Omit every picture. Return all other data as it stands.

START MATERIAL FOR THIS TASK

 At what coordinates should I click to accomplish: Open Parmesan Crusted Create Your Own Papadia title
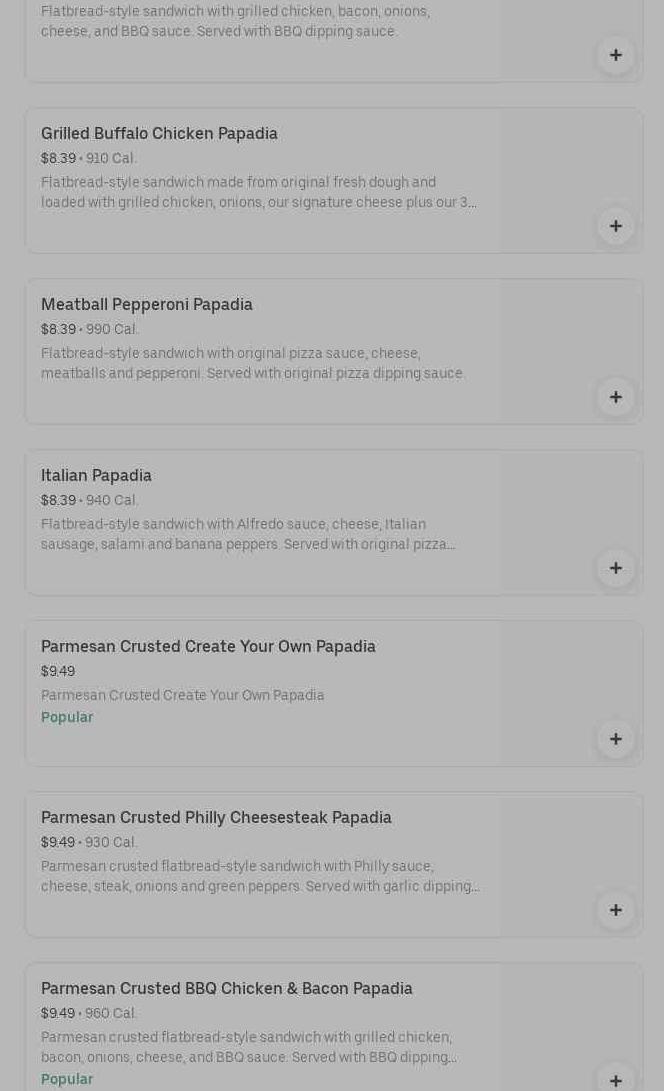click(x=208, y=646)
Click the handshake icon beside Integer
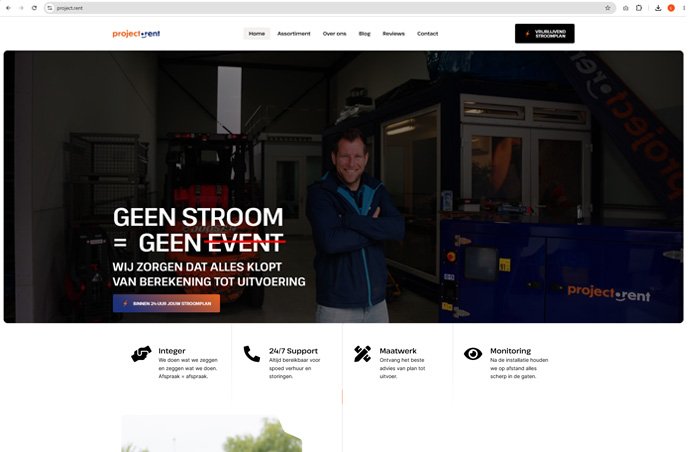690x452 pixels. tap(141, 354)
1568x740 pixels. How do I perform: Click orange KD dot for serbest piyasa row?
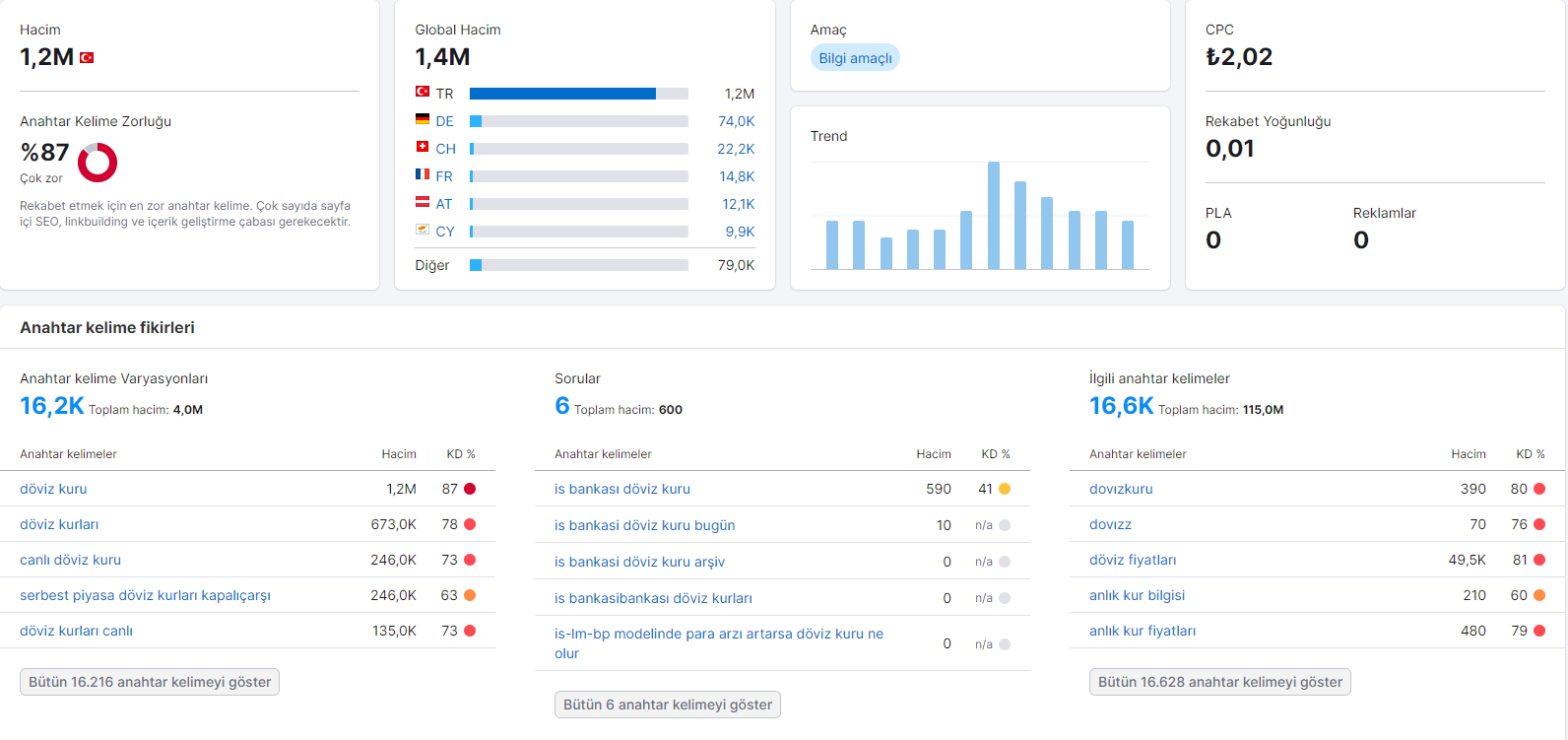tap(470, 595)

END MATERIAL FOR THIS TASK

RESPONSE ::
 At what coordinates should I click to accomplish: Open Parmesan Crusted Create Your Own Papadia title
click(x=208, y=646)
Click the handshake icon beside Integer
690x452 pixels. tap(141, 354)
1568x740 pixels. How do I perform: Click orange KD dot for serbest piyasa row?
tap(470, 595)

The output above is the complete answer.